### TASK DETAILS
Starting at the line that contains "Given: Open Explorer help question mark icon", return every line through the end of the data exactly, without pictures.

Top of RECORDED DATA

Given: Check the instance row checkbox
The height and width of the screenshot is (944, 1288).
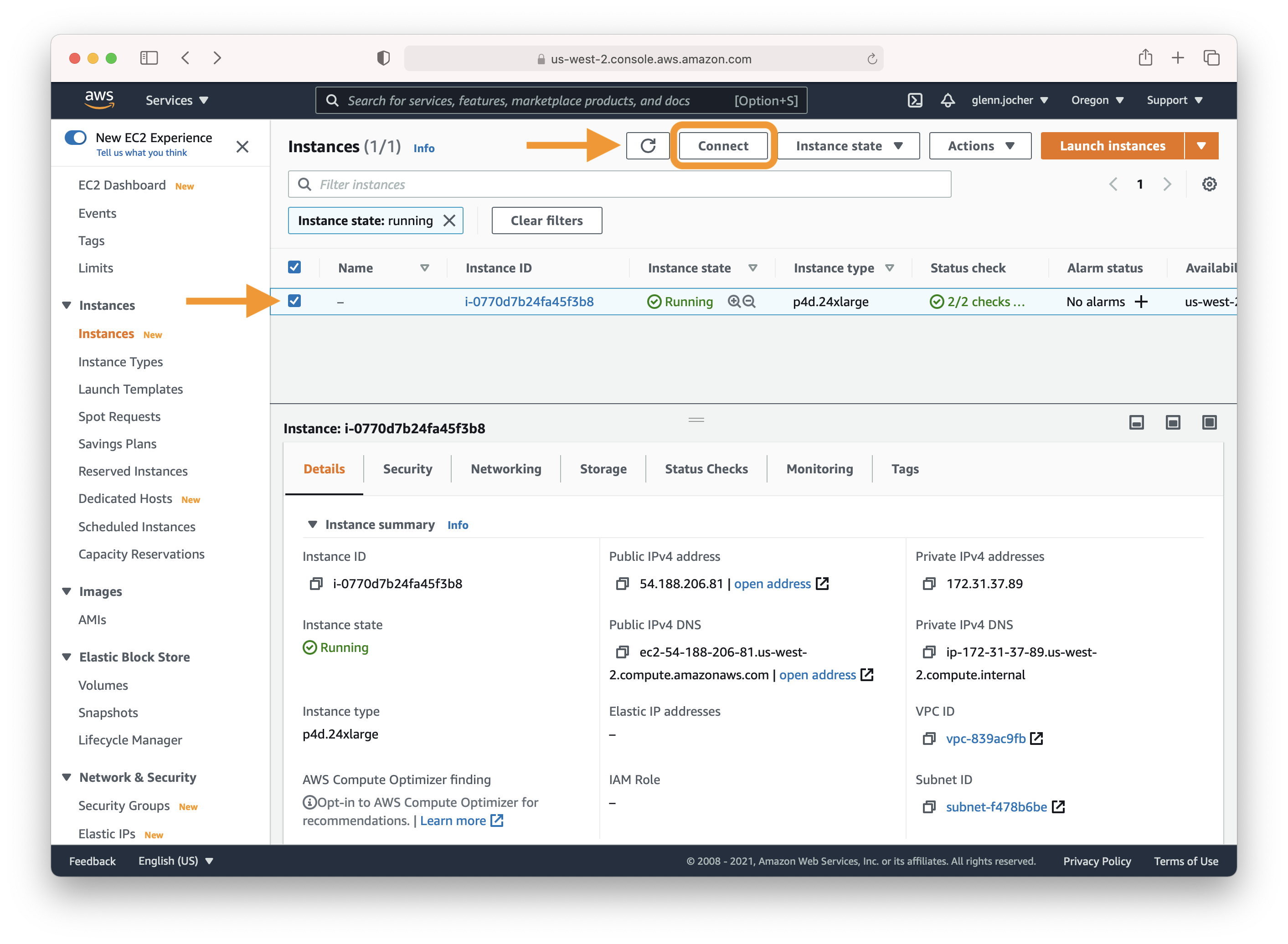Looking at the screenshot, I should point(295,302).
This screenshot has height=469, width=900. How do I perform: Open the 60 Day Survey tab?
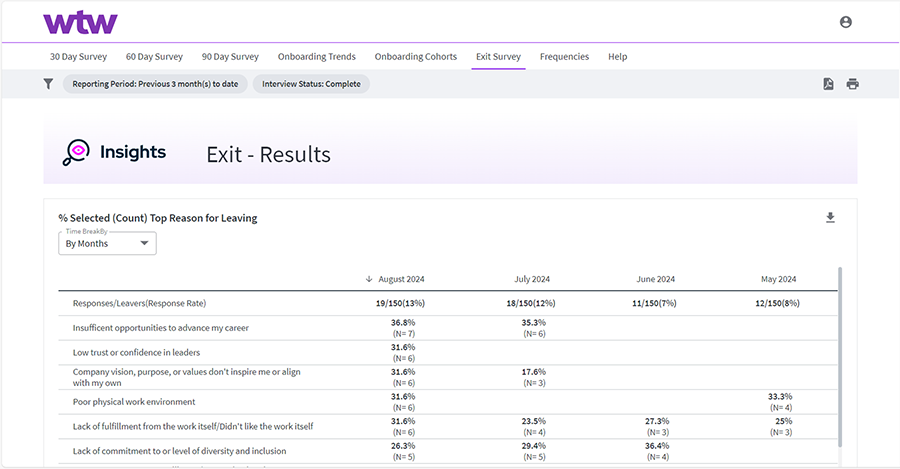pyautogui.click(x=154, y=57)
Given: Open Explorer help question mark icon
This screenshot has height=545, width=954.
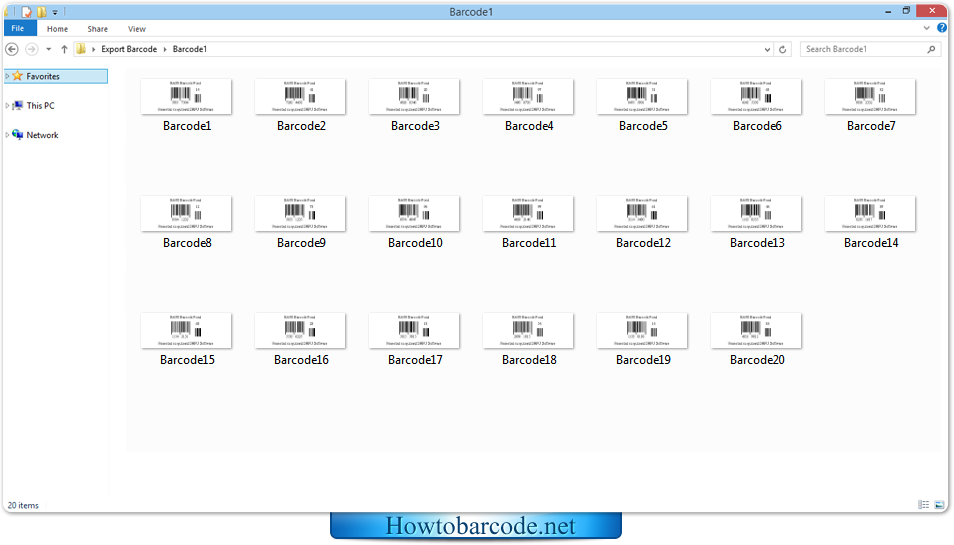Looking at the screenshot, I should 942,29.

Bottom of RECORDED DATA

### ANSWER TO THIS PROBLEM
Given: Open Explorer help question mark icon
This screenshot has height=545, width=954.
Looking at the screenshot, I should 942,29.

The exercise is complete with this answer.